:: 原文节选 ::
::::

TiUP Cluster Display 信息
TiUP Cluster Edit Config 信息
TiDB- Overview 监控

对应模块日志（包含问题前后1小时日志）

若提问为性能优化、故障排查类问题，请下载脚本运行。终端输出的打印结果，请务必全选并复制粘贴上传。

Lucien-卢西恩 · 2021 年6 月 21 日 01:41

是所有 TiDB Server 都连接不上 PD ？还是只有单个 TiDB Server 连接不上 PD ？
反馈一下 TiDB log 和 PD log 在报错时间前后的日志，需要进一步排查
按照提贴规范，反馈相关信息（版本、业务影响、现象以及相关日志信息）。如果没有请反馈无。

Lawrence · 2021 年6 月 21 日 01:43

都连不上，3台tidb日志都在刷上面的报错

Lawrence · 2021 年6 月 21 日 01:44

我找下pd日志

Lawrence · 2021 年6 月 21 日 01:49

这是tidb日志，有8小时误差，出错是在今天早上7点半

这是pd日志，也是从7点半开始报错
pd_stderr.log (209.2 KB) pd.log (512.8 KB)

::::

:: 任务要求 ::
根据上面的帖子回答：
1. Lawrence 说有几台 tidb 的日志在刷报错？
2. 据 Lawrence 所说，出错是在什么时间？
3. Lawrence 提到 tidb 日志有多少小时的误差？

::::

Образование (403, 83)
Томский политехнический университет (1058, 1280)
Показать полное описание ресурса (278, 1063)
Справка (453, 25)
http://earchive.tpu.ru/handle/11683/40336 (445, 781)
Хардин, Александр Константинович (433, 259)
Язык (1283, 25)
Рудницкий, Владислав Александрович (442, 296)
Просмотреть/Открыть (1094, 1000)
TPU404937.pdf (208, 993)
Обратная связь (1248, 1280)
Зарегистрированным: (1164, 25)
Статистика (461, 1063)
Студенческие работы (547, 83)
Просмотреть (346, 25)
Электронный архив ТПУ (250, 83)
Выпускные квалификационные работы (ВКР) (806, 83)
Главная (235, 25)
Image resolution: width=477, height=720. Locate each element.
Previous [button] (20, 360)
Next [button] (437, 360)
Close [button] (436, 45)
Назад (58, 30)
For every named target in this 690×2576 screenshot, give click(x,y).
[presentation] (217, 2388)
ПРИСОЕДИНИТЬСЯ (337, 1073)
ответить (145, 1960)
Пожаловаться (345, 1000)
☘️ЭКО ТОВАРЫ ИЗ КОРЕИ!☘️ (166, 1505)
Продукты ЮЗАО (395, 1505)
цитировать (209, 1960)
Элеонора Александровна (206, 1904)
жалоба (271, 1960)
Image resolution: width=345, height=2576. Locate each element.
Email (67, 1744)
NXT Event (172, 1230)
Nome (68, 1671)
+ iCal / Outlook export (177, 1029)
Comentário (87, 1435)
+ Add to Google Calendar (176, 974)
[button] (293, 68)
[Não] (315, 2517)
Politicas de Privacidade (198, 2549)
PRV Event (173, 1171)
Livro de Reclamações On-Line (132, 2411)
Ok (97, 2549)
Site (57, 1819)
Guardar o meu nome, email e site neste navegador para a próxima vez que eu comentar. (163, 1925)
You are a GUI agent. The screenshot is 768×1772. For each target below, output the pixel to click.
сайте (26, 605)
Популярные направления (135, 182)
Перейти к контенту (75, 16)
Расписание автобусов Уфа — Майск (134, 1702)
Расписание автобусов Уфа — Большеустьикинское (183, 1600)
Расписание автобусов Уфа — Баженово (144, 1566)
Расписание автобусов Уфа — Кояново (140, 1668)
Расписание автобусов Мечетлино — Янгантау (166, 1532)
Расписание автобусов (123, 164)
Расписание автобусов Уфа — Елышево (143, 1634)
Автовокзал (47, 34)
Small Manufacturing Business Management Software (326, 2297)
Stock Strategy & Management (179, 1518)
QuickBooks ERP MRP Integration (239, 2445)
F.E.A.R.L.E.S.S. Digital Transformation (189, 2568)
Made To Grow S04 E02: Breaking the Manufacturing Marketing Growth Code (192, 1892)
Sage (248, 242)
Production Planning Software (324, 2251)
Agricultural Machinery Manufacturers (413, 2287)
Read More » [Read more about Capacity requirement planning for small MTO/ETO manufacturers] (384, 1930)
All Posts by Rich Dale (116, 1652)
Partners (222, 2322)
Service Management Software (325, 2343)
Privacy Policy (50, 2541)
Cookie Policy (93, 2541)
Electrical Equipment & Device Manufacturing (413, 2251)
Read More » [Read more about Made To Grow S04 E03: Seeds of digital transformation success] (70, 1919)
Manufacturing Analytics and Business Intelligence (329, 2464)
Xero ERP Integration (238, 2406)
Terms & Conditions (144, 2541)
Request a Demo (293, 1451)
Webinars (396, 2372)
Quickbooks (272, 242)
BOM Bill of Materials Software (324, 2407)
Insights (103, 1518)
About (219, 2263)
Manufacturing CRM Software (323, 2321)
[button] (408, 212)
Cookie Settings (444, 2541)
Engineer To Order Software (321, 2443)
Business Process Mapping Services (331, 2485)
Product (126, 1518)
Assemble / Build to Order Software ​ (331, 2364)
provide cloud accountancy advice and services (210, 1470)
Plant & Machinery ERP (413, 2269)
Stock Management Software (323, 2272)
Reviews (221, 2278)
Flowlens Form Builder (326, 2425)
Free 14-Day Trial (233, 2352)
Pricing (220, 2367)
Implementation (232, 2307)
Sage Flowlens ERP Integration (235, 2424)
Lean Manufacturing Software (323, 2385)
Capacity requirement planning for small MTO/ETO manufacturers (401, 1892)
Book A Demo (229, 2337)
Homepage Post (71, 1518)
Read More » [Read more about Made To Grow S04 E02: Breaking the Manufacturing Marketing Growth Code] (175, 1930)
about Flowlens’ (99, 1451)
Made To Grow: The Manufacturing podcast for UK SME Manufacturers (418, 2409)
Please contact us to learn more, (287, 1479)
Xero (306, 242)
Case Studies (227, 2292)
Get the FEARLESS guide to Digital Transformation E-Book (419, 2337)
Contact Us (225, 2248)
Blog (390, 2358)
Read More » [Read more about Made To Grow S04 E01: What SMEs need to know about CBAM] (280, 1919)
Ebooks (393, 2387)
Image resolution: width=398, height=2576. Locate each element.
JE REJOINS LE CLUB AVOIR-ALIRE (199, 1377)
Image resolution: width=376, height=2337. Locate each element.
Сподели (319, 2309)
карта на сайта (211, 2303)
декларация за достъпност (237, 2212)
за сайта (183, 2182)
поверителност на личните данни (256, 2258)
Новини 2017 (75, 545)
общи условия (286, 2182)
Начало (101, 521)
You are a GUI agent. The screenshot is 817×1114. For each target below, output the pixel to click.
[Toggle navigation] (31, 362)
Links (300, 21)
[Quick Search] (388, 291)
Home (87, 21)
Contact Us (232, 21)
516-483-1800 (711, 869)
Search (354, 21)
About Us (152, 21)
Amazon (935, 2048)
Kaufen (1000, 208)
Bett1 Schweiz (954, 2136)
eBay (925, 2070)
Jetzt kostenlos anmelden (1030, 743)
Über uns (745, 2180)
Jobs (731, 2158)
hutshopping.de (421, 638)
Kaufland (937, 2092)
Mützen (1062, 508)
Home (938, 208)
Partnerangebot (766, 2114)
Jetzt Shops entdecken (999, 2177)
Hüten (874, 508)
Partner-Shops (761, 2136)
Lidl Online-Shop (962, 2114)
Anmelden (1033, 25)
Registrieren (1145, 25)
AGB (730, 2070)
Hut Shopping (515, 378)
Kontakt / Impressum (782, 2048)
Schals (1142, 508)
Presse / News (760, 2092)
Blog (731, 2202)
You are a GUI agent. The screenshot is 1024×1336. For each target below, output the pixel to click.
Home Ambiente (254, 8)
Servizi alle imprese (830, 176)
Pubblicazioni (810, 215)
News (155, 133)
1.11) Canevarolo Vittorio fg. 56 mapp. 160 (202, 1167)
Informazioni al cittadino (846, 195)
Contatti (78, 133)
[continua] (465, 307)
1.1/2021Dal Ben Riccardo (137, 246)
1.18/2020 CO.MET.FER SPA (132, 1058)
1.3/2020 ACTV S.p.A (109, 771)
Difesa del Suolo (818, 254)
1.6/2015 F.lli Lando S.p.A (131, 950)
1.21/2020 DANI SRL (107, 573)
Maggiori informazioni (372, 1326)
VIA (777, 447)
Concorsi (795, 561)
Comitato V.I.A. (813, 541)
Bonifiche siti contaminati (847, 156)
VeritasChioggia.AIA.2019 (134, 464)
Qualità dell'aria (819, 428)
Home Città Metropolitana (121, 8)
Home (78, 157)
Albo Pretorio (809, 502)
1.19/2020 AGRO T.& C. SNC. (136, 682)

::::

:: 参考答案 ::
1. 3台。
2. 今天早上7点半。
3. 8小时。